INDEPENDENT NEWS

Suggestions That ANZ Action Is In Best Interests Of Customers Is Laughable

Published: Wed 16 Dec 2020 06:30 AM
Suggestions by former ANZ Economist Cameron Bagrie that his former employer’s move to implement 40% Loan to Value restrictions shows it is thinking of the best interests of customers would be laughable if it wasn't so tragic.
The last thing the ANZ bank is doing is thinking of its customers.
If it was doing that its shareholders would be up in arms demanding answers.
As a business its job is to create money out of thin air and lend it to borrowers in a way that’s designed to return the greatest amount of profit to those shareholders.

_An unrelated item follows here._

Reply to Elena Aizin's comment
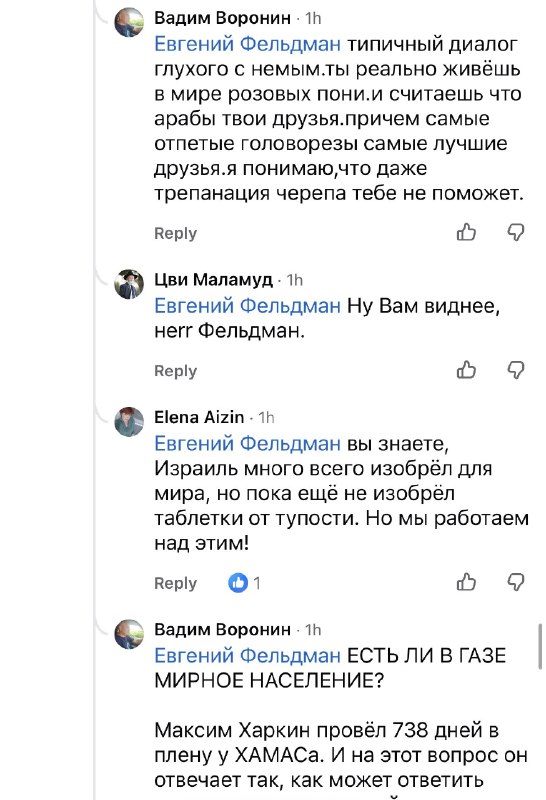This screenshot has width=546, height=800. pyautogui.click(x=175, y=583)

The announcement by the ANZ is cynically making the most of the opportunity for a public relations exercise that appears to show it in a responsible light.

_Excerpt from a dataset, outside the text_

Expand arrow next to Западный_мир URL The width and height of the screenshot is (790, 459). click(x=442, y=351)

If the bank had wanted to do the best thing for its customers it would already have been severely restricting the ability of big investors to borrow more money and ensured that in doing so it put the brakes on rampaging house prices to give first home buyers a chance.
But that would not have suited its function which is to meet its shareholders’ increasing dividend requirements.
With interest rates so low, ever increasing house prices have generated a money creation splurge by the commercial banks as lending on higher house prices helps them replace their tighter margins with an increased volume of interest income and loan fees.
The ANZ is simply concerned that some of its borrowers are becoming over extended and is clipping their wings a little to ensure that when there is a downturn in the housing market it does not get caught with a mass of bad debts that would cause it significant problems.
It could have done that without the fanfare – and probably already was – by simply declining to lend certain investors any more money.
The reality is that the bulk of property investors will be able to meet the new 40 percent LVR level the ANZ has announced and there are so many loopholes there will be little effect on runaway house prices while commercial banks see property as the highest profit avenue for their newly created money.